Il n'y a pas d'autre traces de son activité jusqu'en 1594, date à laquelle il est déporté au Maroc à la suite d'accusations de sédition après l'invasion marocaine du Songhaï. Il reste à Fès jusqu'à la mort d'Ahmed al-Mansour. Son successeur, Zaidan el-Nasir, l'autorise à retourner dans son pays[4]. Il revient à Tombouctou le [5].
Postérité
Il s'insurge contre la traite orientale, qu'il considère comme « une des calamités de notre époque »[6]. Sa critique ne porte pas tant sur la pratique de l'esclavage que les critères sur lesquels il se fonde. Il prône plutôt un esclavage fondé sur la religion plutôt que sur l'ethnie.

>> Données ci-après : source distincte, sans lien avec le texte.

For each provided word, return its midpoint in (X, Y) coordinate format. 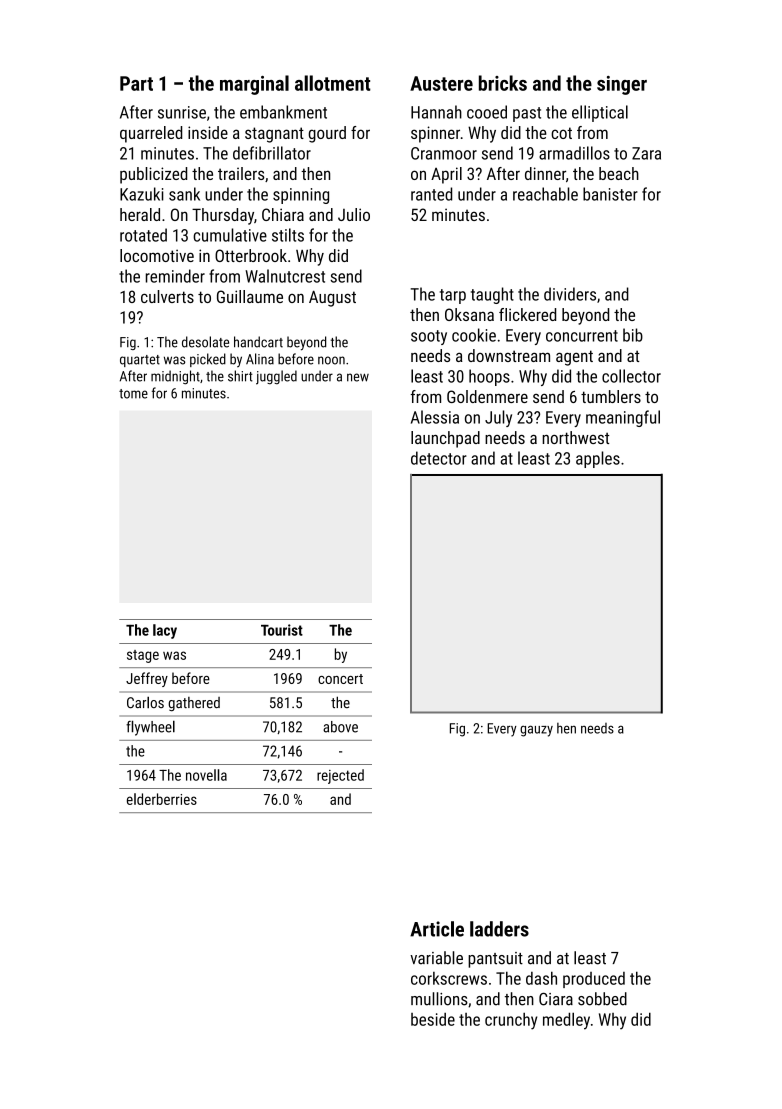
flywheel (150, 728)
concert (340, 679)
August (332, 299)
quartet (140, 361)
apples (598, 459)
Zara (646, 153)
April (446, 175)
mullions (439, 999)
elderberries (162, 799)
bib (633, 335)
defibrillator (272, 153)
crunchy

La majorité de ses textes sont rédigés durant son séjour au Maroc, notamment la biographie de Muhammad Abd al-Karim al-Maghili, un érudit et juriste responsable d'une grande partie du droit religieux traditionnel de la région[7].
Les textes Tarikh El-Fettach (Traduction Houdas, 1913) et Nozhet-Elhâdi (traduction Houdas, 1889), apportent des références essentielles à l'étude d'Ahmed Baba
Le centre d'étude des manuscrits du désert à Tombouctou porte son nom depuis sa création en 1970 par le gouvernement malien avec l'aide de l'UNESCO[8].